Start of Block
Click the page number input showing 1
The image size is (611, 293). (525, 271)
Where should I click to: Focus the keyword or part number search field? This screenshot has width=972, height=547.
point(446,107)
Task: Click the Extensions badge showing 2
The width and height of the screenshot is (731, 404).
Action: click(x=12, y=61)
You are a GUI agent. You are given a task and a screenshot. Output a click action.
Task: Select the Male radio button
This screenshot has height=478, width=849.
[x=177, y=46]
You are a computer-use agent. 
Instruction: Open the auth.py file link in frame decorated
End of Block
Start of Block
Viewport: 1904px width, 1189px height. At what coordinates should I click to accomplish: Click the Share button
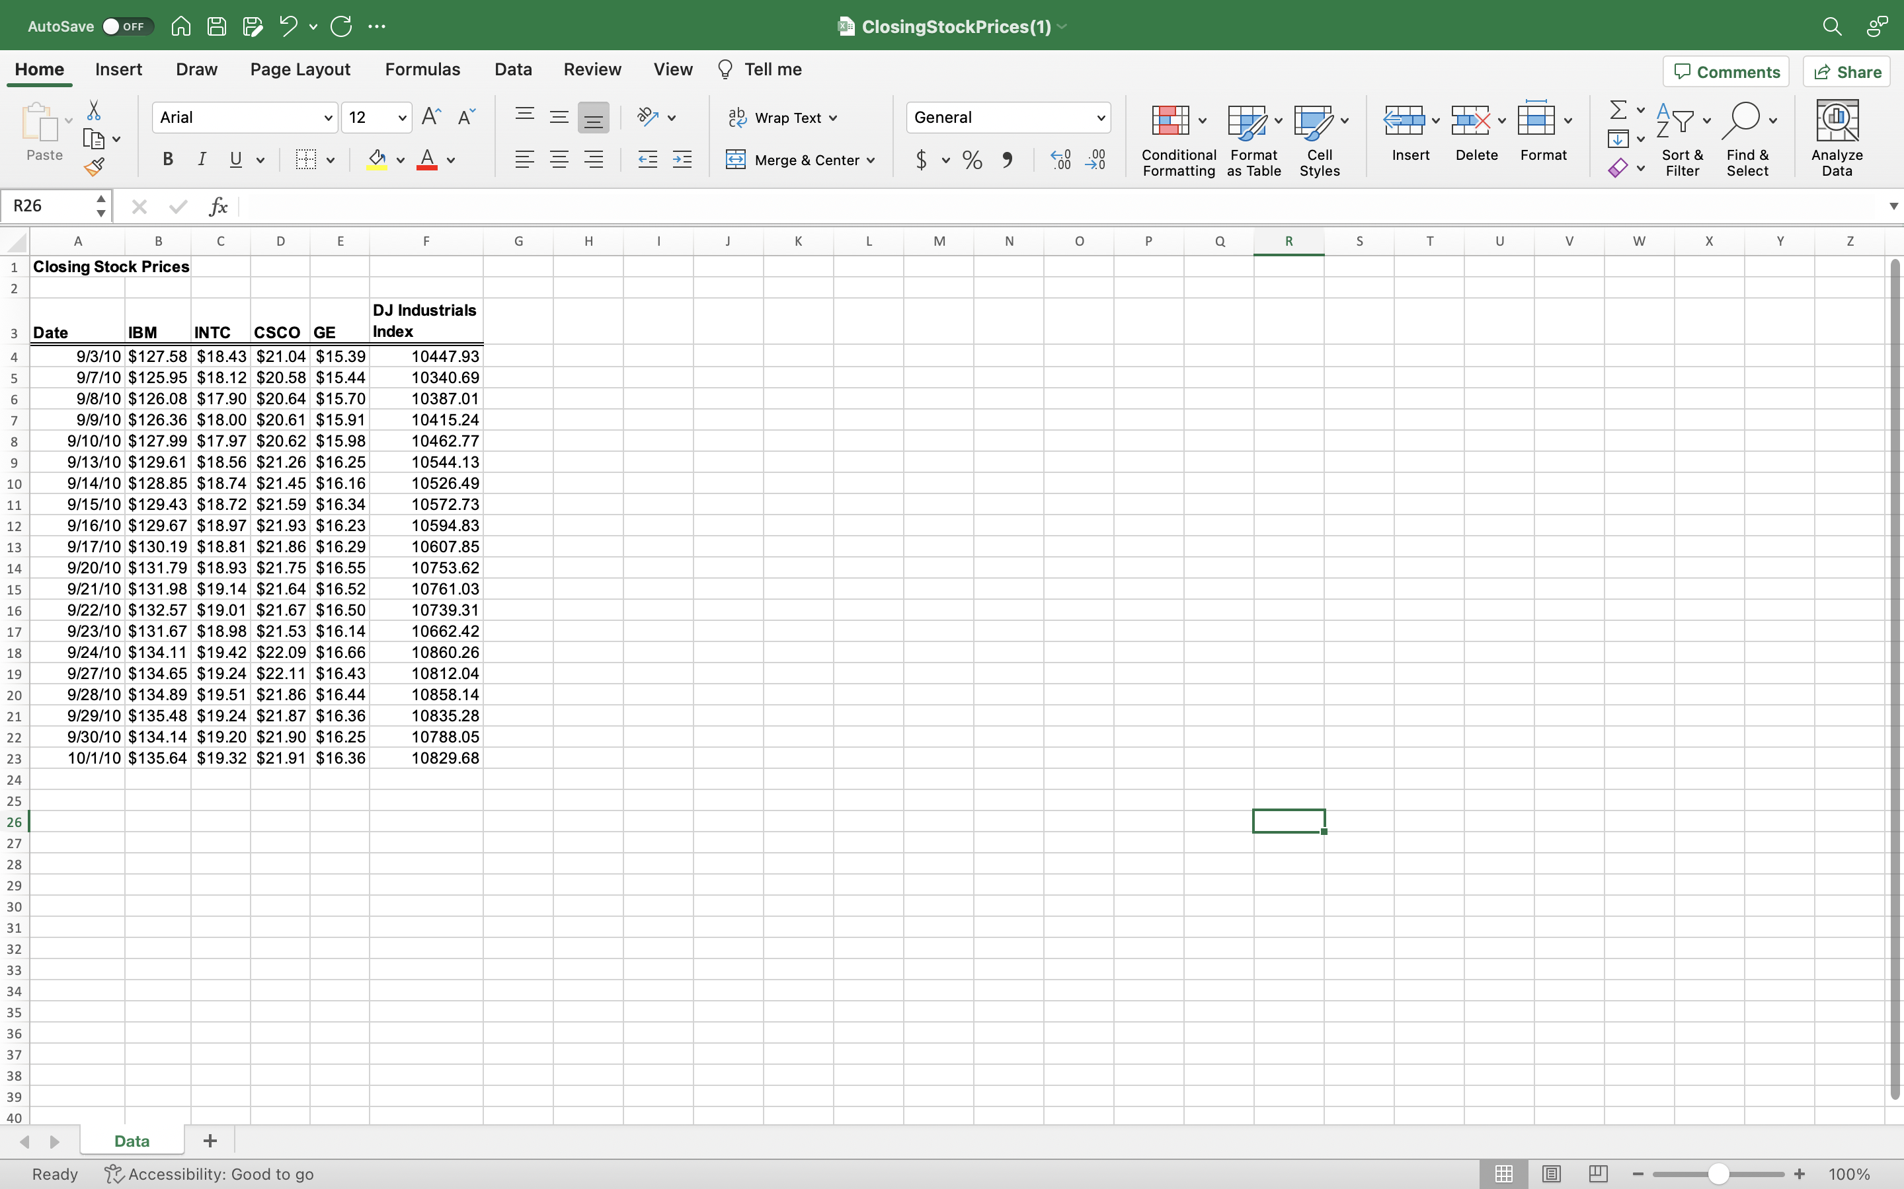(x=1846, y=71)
End of Block
Aim of the exercise
Above are the entries. Copy exactly the part that opens with the line containing "Click the page number input showing 1" and closes with the line containing "Instruction: Open the", and no more.

Task output
Click the page number input showing 1
The image size is (611, 293). (525, 271)
Where should I click to: Focus the keyword or part number search field? This screenshot has width=972, height=547.
point(446,107)
Task: Click the Extensions badge showing 2
The width and height of the screenshot is (731, 404).
Action: click(x=12, y=61)
You are a GUI agent. You are given a task and a screenshot. Output a click action.
Task: Select the Male radio button
This screenshot has height=478, width=849.
[x=177, y=46]
You are a computer-use agent. 
Instruction: Open the auth.py file link in frame decorated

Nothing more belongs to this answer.